_Work item_: Look for the line with "Switch to the Illustrations tab" in the data below, then reproduce word for word that line and every line after it. Leave out all pictures and add nothing.
==== Supplied records ====
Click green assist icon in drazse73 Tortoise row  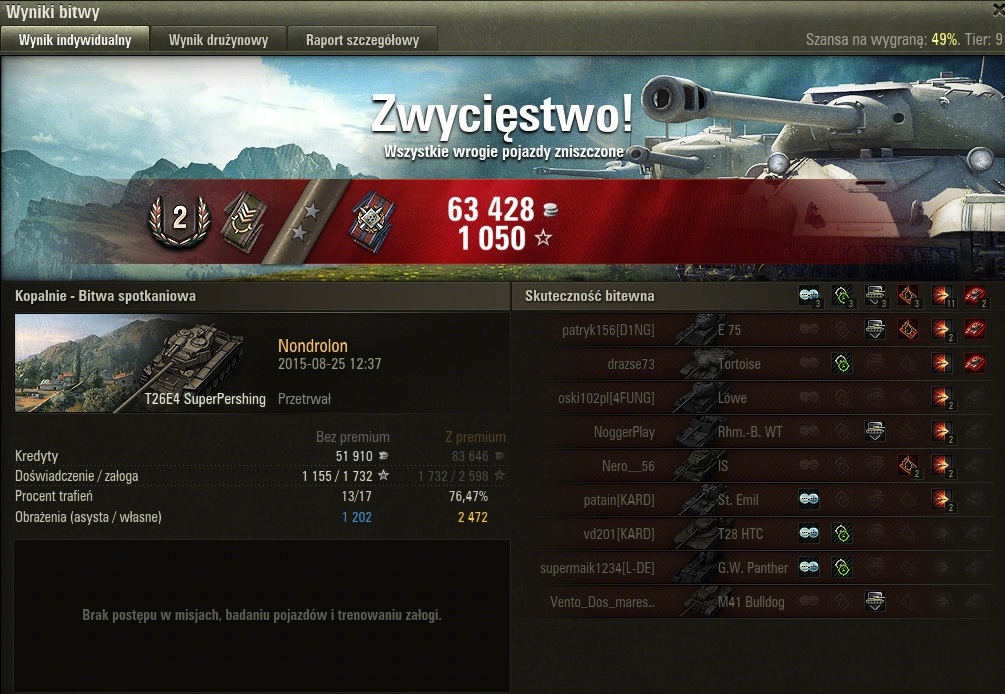[x=842, y=363]
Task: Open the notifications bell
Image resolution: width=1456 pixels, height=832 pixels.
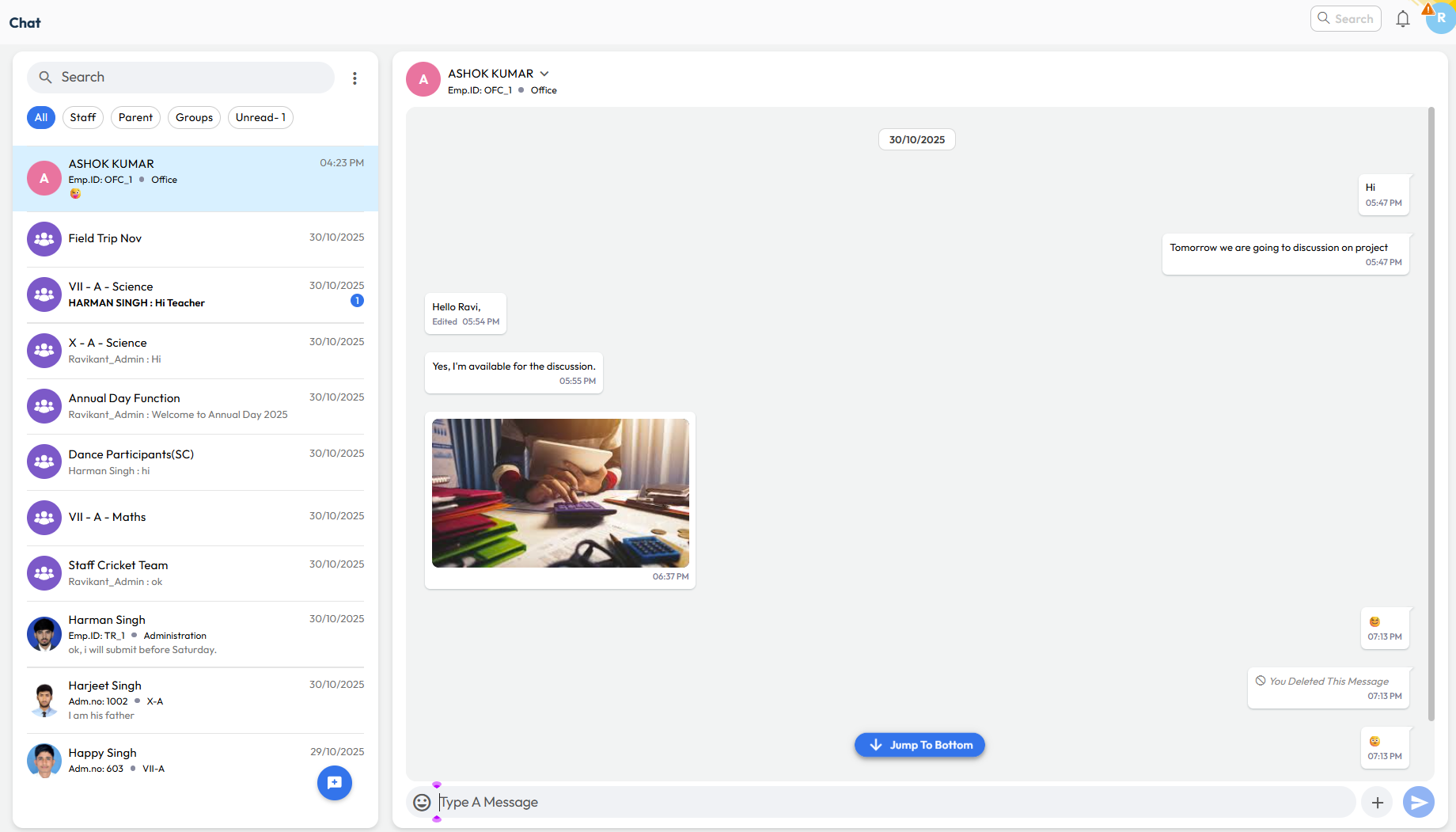Action: [1402, 19]
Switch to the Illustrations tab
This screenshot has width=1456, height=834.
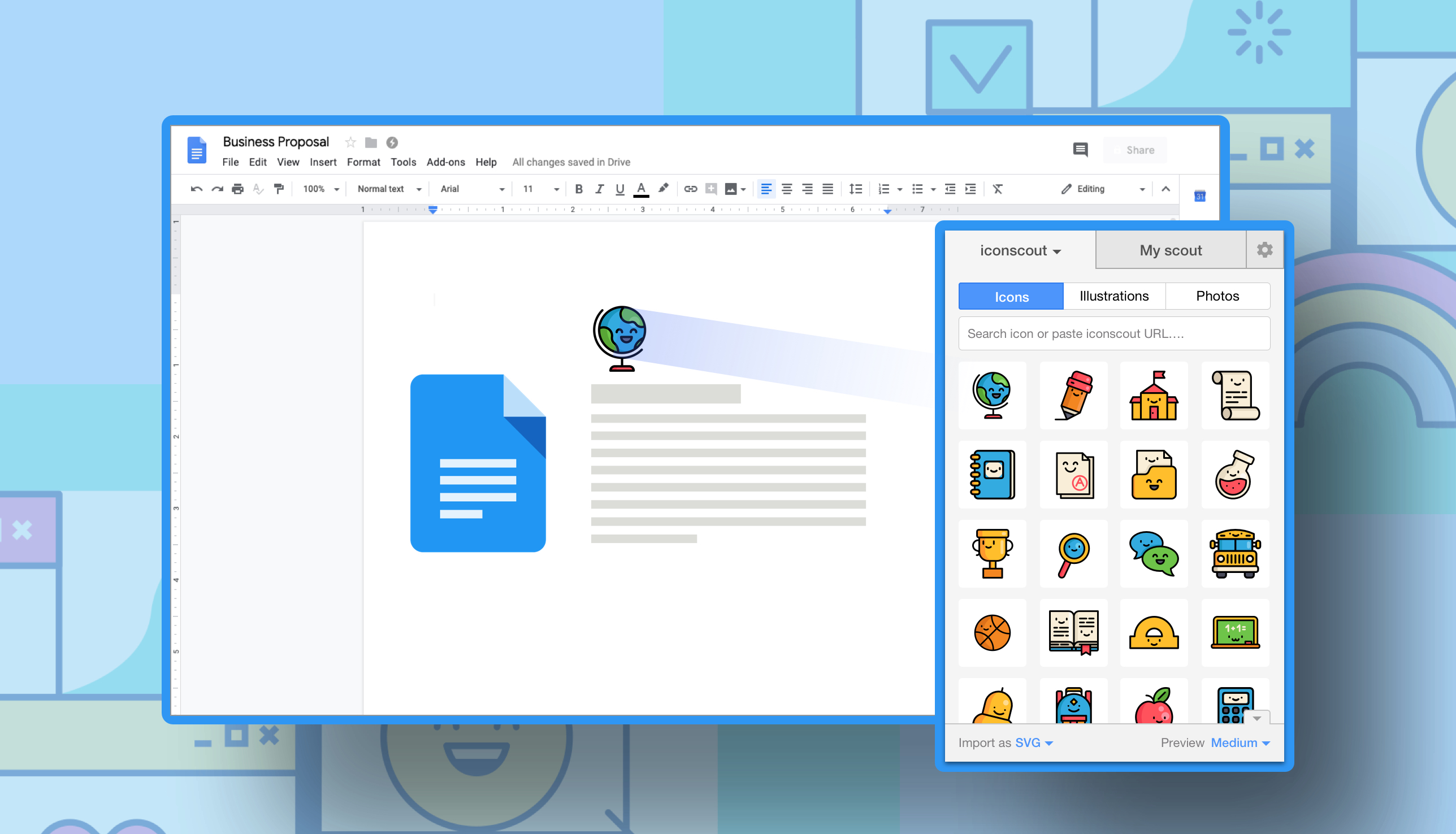tap(1113, 296)
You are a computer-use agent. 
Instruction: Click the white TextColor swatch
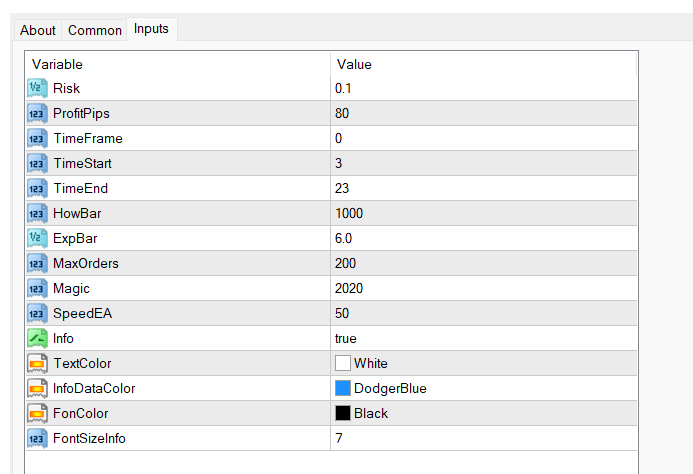click(343, 363)
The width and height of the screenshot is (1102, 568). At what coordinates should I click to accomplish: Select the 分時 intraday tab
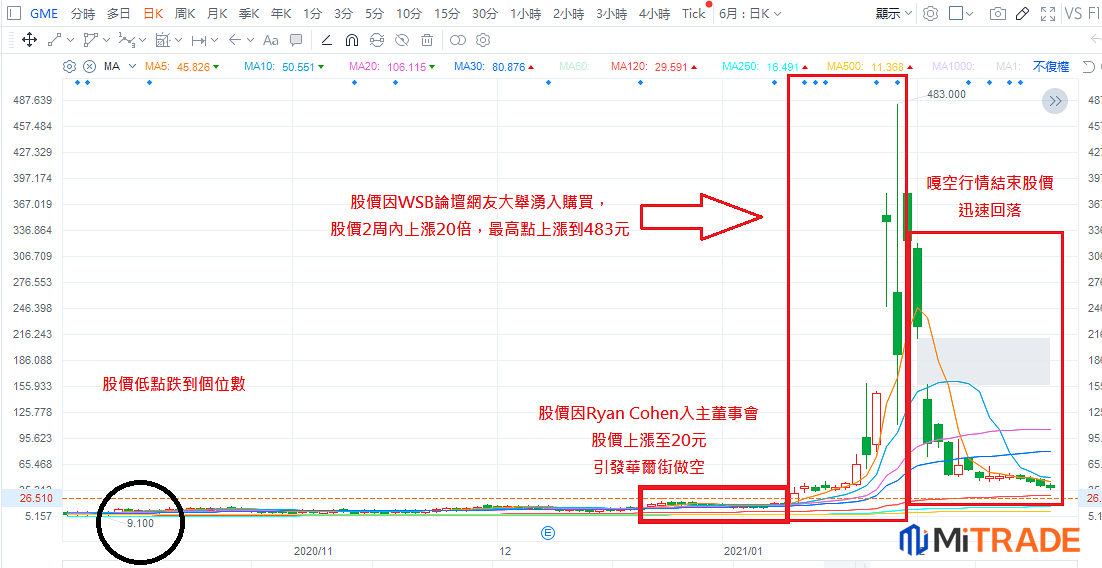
====
_Answer to the exercise_:
Switch to the Illustrations tab
This screenshot has width=1456, height=834.
tap(1113, 296)
You are a computer-use agent. 
Instruction: Click the white TextColor swatch
click(343, 363)
The width and height of the screenshot is (1102, 568). At what coordinates should I click to accomplish: Select the 分時 intraday tab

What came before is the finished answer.